Famously, seahorses are the only animals where it’s the males who give birth. Before they have sex, they do a little dance where they form a heart-shape before the female inserts her eggs into the male’s brood pouch. He then ejects sperm into the water before sucking it back into his pouch. To give birth, he hangs onto some seaweed with his tail. He then rocks back and forth and the babies pop out in fives, they ping to the surface to take a gulp of air to fill their swim bladders.
It’s believed that this extraordinary way of doing things evolved from the seahorse's ancient relative – also the ancestor of the modern stickleback - whose males keep guard over their fertilised eggs.
Seahorses evolved about 16.5 million years ago. A seahorse's eyes can move independently of each other and they are the only fish with a neck. It can also use its tail to grasp onto objects, to scratch its head, or even wrap it around its neck like a scarf.

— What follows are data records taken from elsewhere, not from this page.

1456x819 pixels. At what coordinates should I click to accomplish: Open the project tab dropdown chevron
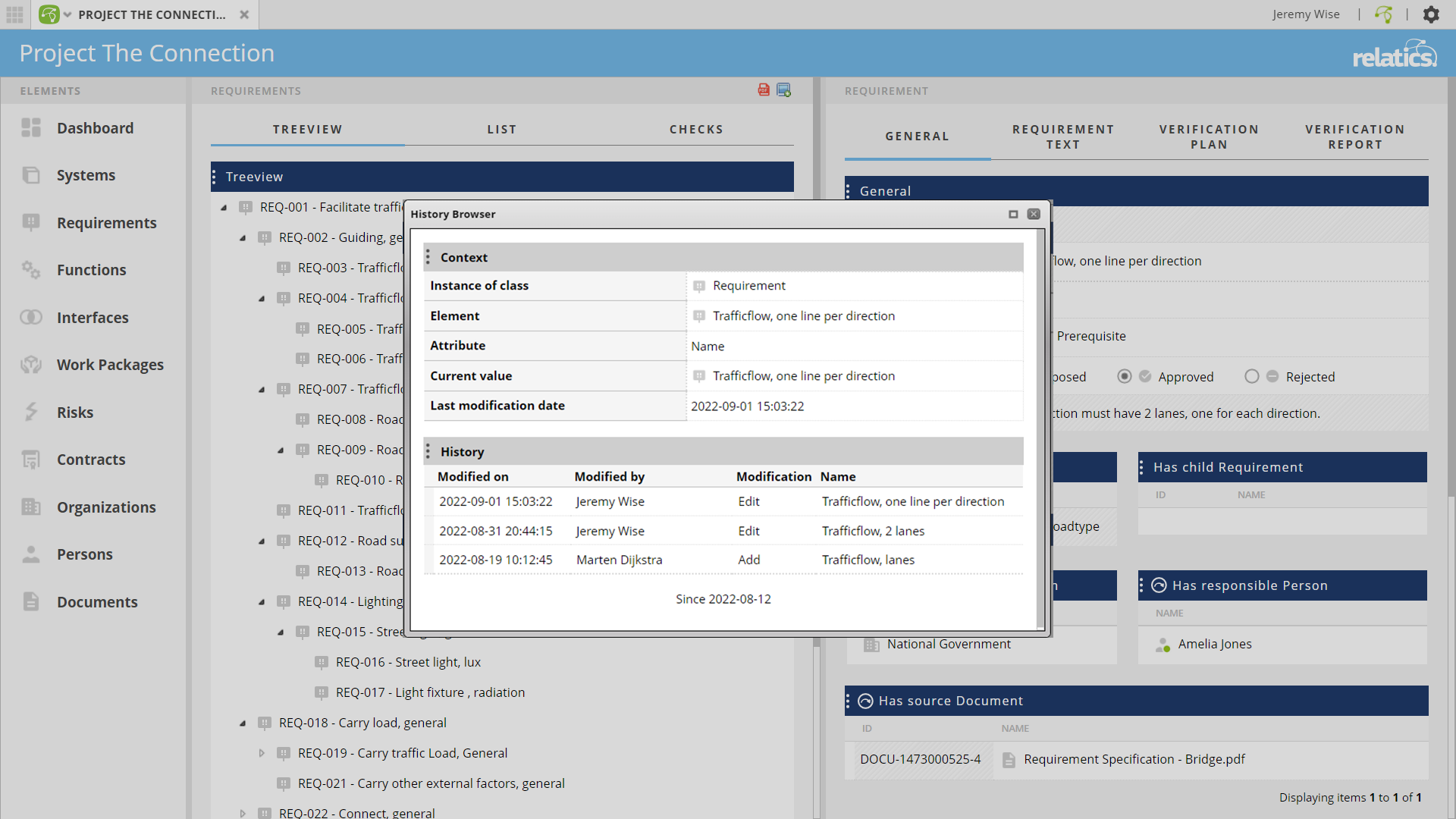point(67,14)
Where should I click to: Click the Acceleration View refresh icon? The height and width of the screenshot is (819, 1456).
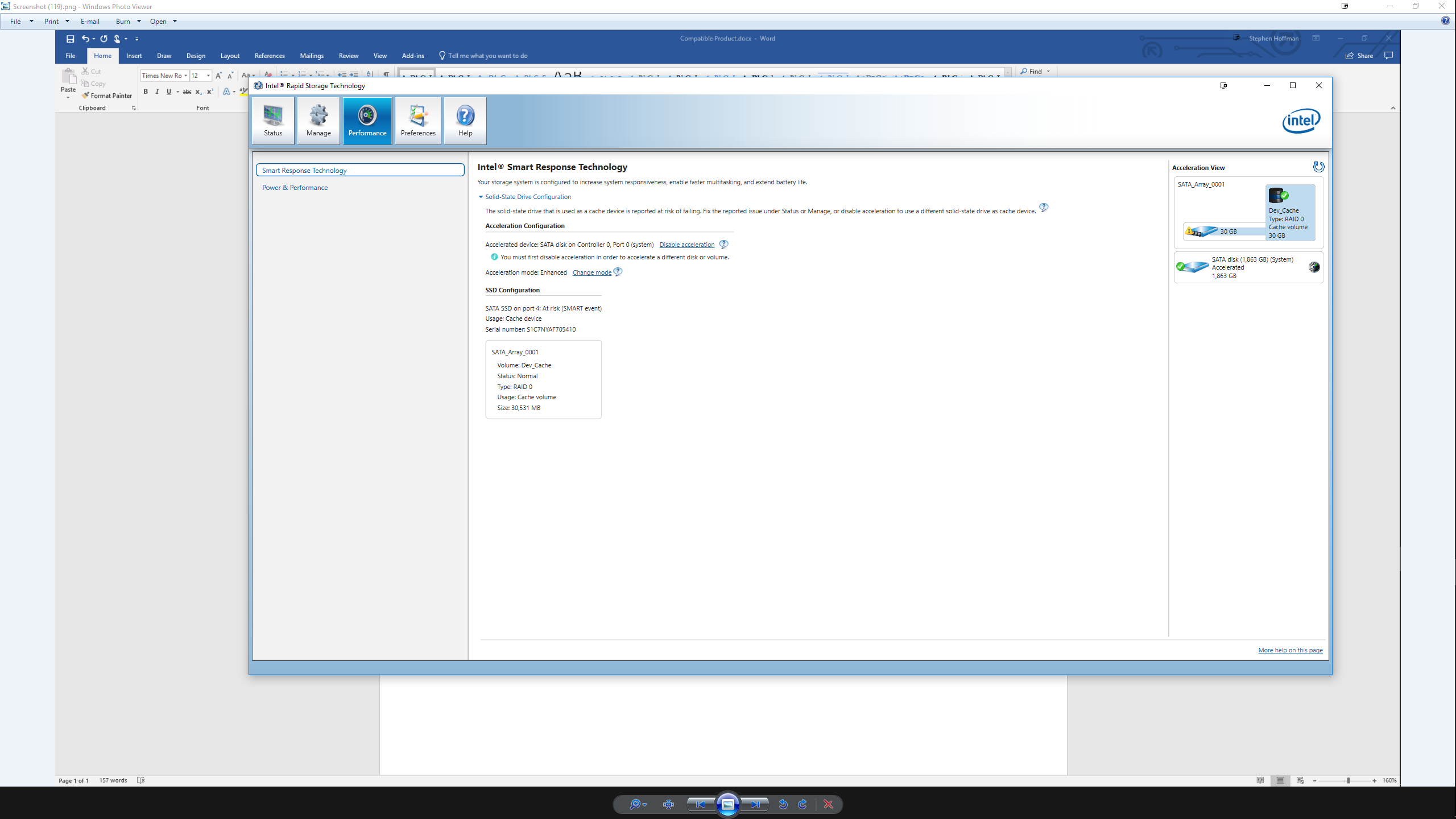click(x=1318, y=167)
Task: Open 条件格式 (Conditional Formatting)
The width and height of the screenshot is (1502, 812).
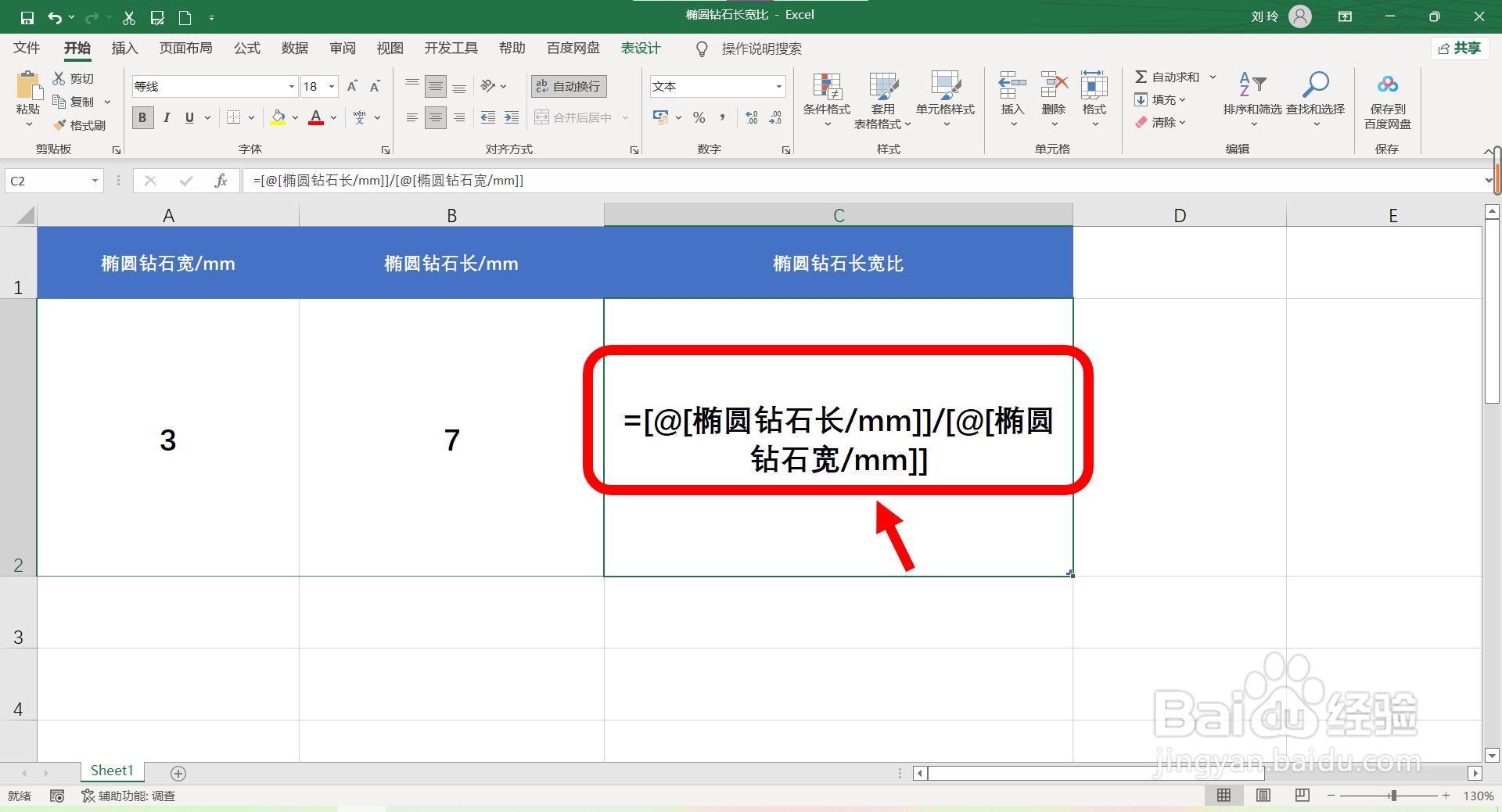Action: (x=826, y=100)
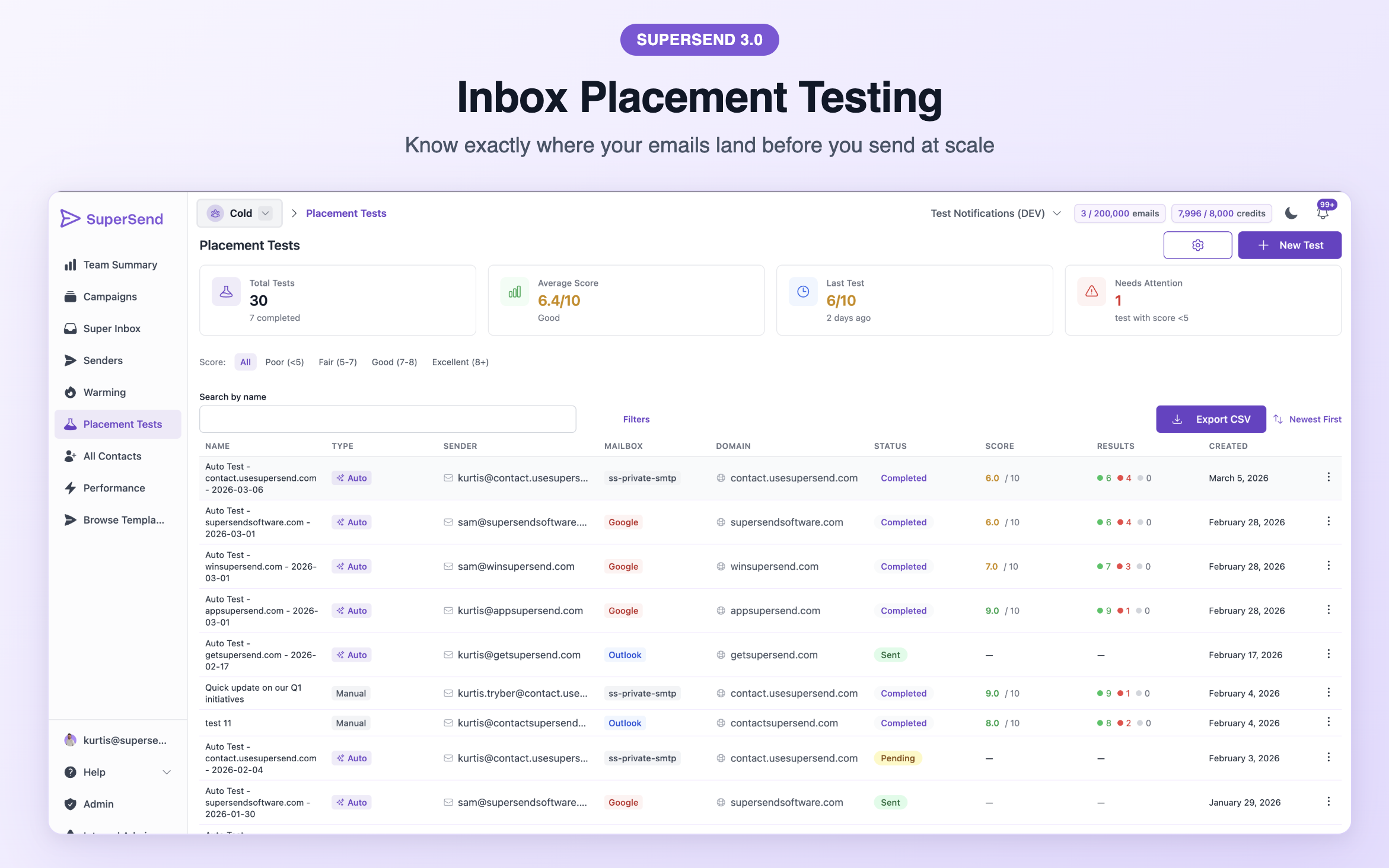
Task: Click the SuperSend logo
Action: [113, 219]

They change colour to mimic their surroundings for camouflage and, as a result, it is hard to know how many species there are; several completely differently coloured seahorses may from the same species. As a result of a survey done by Phd student Sara Lourie in 2004, the total number of seahorse species was reduced from around 100 to only 39.
Six species of seahorse are listed as endangered by the World Conservation Union. This is mostly due to overfishing, either for Chinese medicine or through indiscriminate trawling – they often live in the same areas as the profitable shrimp. At least 25 million seahorses are taken from the sea each year.
Seahorses are among the fastest feeders in the animal kingdom, hi-speed cameras have shown them gobbling up the food in under 6 milliseconds.
They also make chirping sounds by rubbing a bony ridge at the back of their heads against the skull's coronet.
Belief that seahorses have magical curative properties is very old. Diascorides (c. 40-90AD) claimed that a mixture of burnt seahorse and goose fat rubbed on a bald pate would encourage hair to grow.
Pliny the Elder (23-79AD) said that they were an aphrodisiac and, when burnt, that they helped cure a sore side.
These days, dead seahorses are still popular in traditional Chinese medicine. As a powder in tea they supposedly help broken bones, asthma or a weak bladder.
In Japan they are considered an aphrodisiac. Pregnant women across Asia wear a dead seahorse around their necks, turning it into a tea when they're about to give birth in the hope that it will keep them and their baby safe.
Seahorses are monogamous.
The hippocampus was first identified by anatomist Giulio Cesare Aranzi in 1564 and was so called because it resembles a seahorse.
The mascot of the National Society of Epilepsy is a seahorse.
Seahorses can consume 3,000 or more brine shrimp per day.
Because of their body shape, seahorses are rather inept swimmers and can easily die of exhaustion when caught in stormy seas.